- _DATASET RECORDS_:
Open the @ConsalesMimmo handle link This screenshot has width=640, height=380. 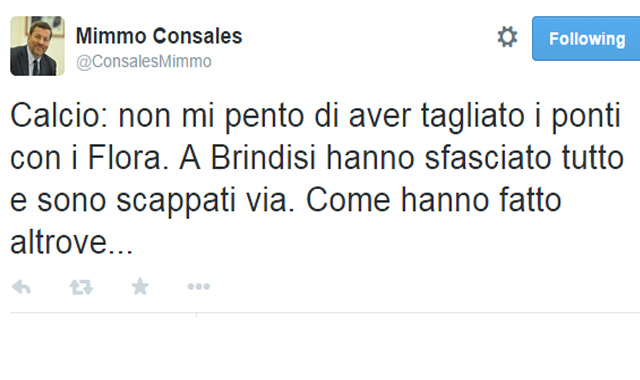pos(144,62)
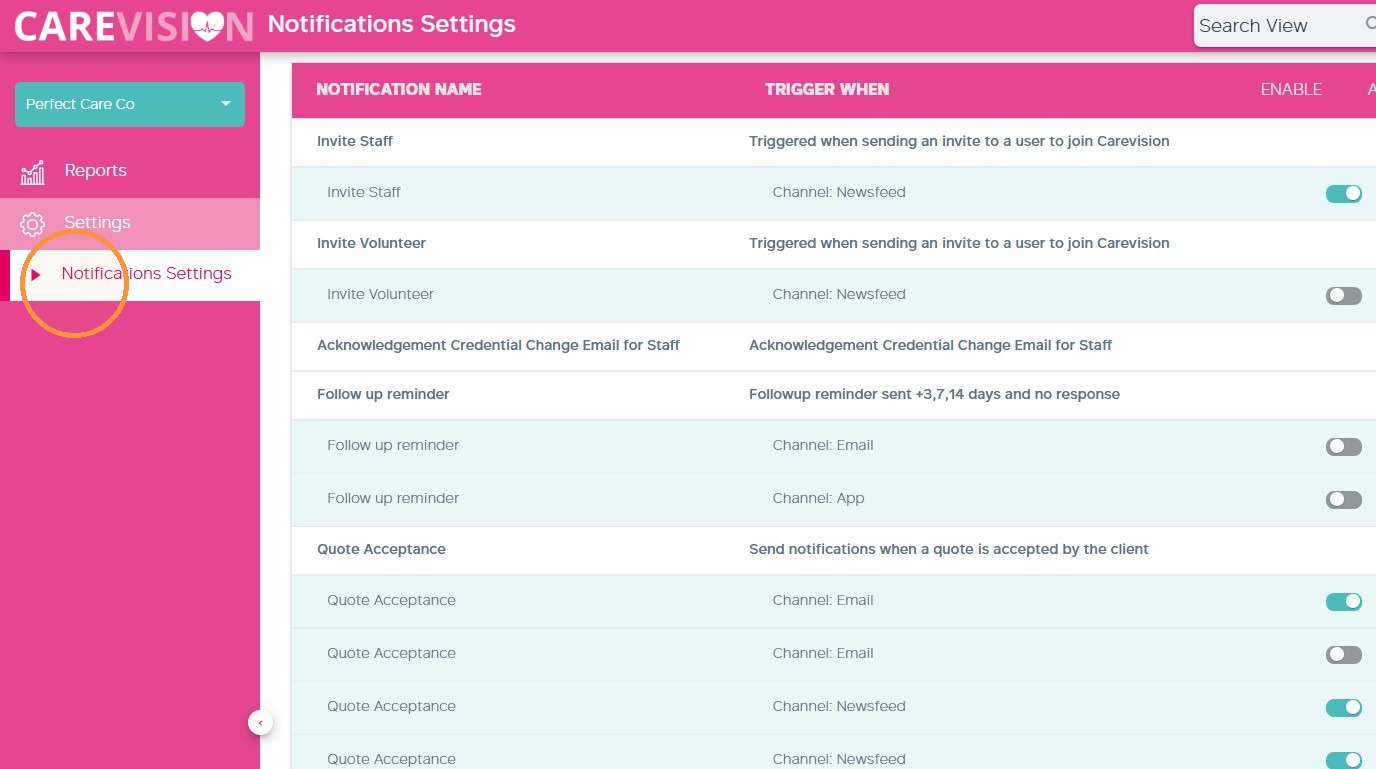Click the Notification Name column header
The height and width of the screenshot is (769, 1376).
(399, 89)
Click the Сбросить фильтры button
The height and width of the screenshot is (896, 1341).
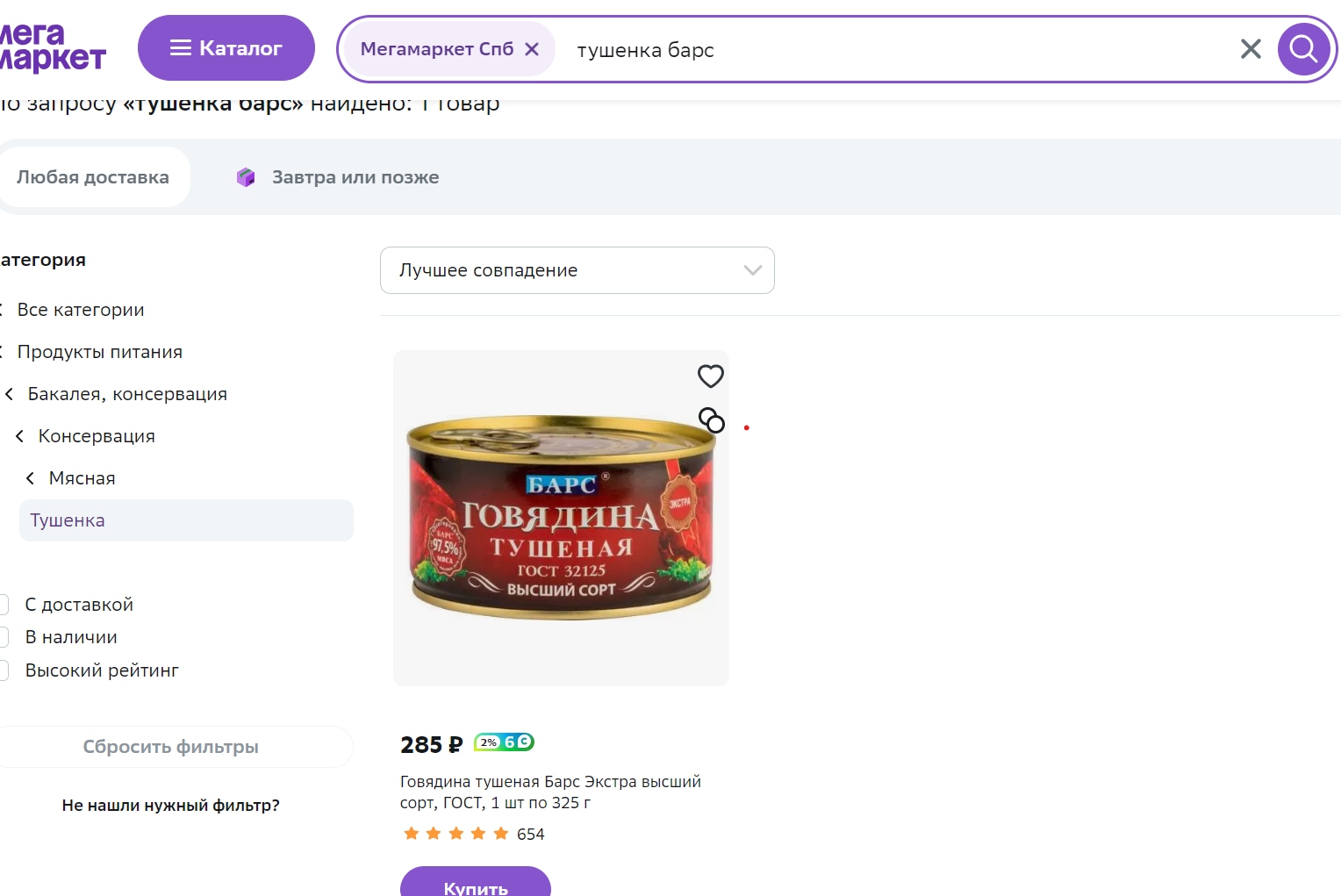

- _TASK REQUIREMENTS_: Can you copy the data above, word for word, from the line containing "Click the Сбросить фильтры button" through the end, leaving out the pictures?

- _COMPLETED TASK_:
Click the Сбросить фильтры button
The height and width of the screenshot is (896, 1341).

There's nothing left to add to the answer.